To add insult to injury, the ice cream bowl and spoon on Mummy’s bed were evidence that his sweet tooth had been satisfied. He took all our food, all our jewellery and emptied the charity collection can I had from school.

What did the police do? Take a report and fingerprin­ts. What else could they do? That’s the extent of their power with break-ins. Your home never feels the same to you after it’s been violated. You never truly feel safe in it again.

The incident sent Mummy’s blood pressure through the roof, and they had to induce labour and take my brother early.

I’m tired of the prayer meetings. Don’t tell me about any peace concert or protest marches at this point. All these passive-resistant reactions to the crime problem are as effective as wishing things would change.

This semi-passive ‘we shall overcome’ business doesn’t move heartless criminals one bit. In fact, some may come amid the gathering just to pick pockets.

My blood now boils when I hear the chorus of the overtly religious say that ‘God isn’t sleeping’. Correction: God is sleeping. He is comatose. No other reason to explain the fact that Khajeel’s killer is not behind bars. No other reason to explain how Nicholas lost his life for a phone. If God isn’t sleeping, boy, does He have some explaining to do.

And even as I write this, I’m fully aware that my complaint is no more of a change agent than the Twitter rant or the Facebook lament or the peace march. It won’t make a stitch of difference.

Crime is worrying. And the fact that we still don’t have real solutions other than ‘let us pray’ and ‘I need a report on my desk’ is even more worrying.
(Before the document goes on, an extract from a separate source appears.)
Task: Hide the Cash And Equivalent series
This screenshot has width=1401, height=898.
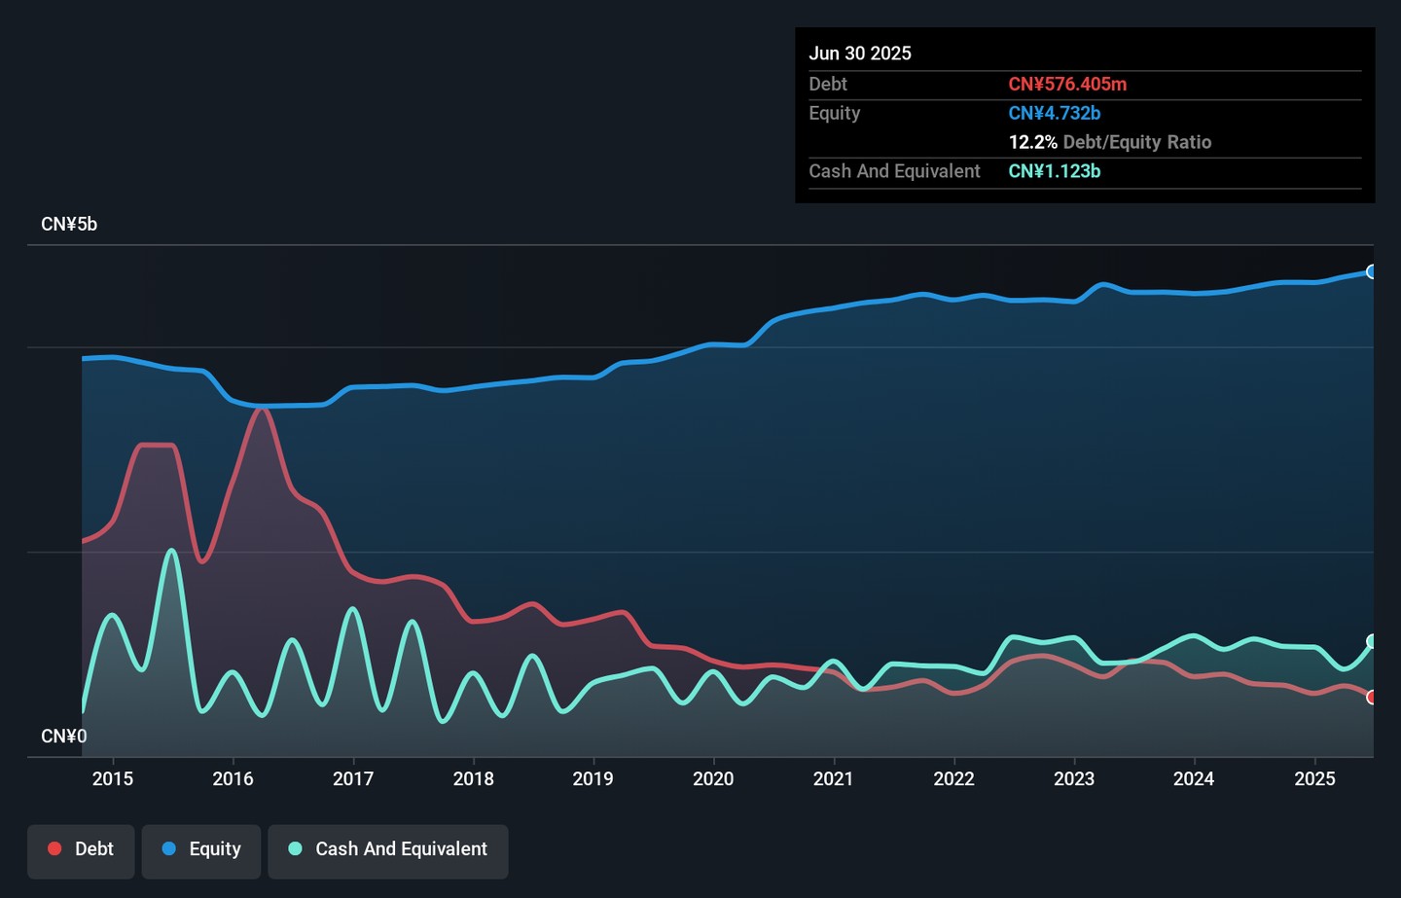Action: [388, 849]
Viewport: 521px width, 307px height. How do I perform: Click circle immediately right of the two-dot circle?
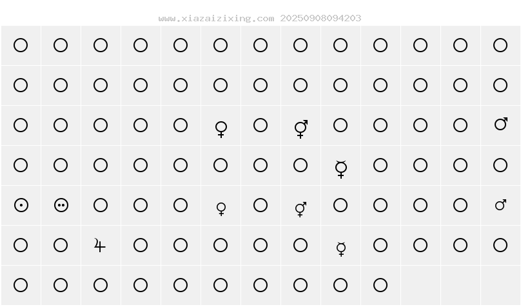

I don’t know for how much longer I can in good conscience condemn jungle justice. Today, we have a frustrated need for expediency that the courts just don’t give us. Criminals act swiftly and their victims die immediatel­y.

JUSTICE A JOKE

The law, however, has never struck with the same accuracy. Enforcemen­t almost never catches the criminal. And if they do, it takes forever. And then the court takes years and someone critical in the chain is always for sale. And so justice becomes a joke.

In June, the Jamaica Constabula­ry Force reported that shootings were up, but murders were down. I took little to no comfort in that. Here’s why: In my mind, the explanatio­ns for that are:

The shooters’ aim has got worse.

The criminals are younger and less experience­d in handling guns.

These are newly recruited killers in training.

Criminals are getting more trigger-happy and popping off to show arterial might.

None of these options is comforting. The reality is that 75 per cent of all crimes in Jamaica are committed by youth – and by the looks of things, a whole cadre of ‘young shotters’ are lining up to take their place in crime.

Young gun-toting criminals are far more dangerous. Nothing, and no one, to live for; no family, no conscience. Just need and greed.

We need to reach our young people. They need a shakeup. They need to be taught the value of hard work and the rewarding feeling it also brings. They need to be encouraged to discover their talents and be given the opportunit­y to make a decent living from those talents. As long as earning an honest bread is seen as a burden, crime will always be Jamaica’s burden.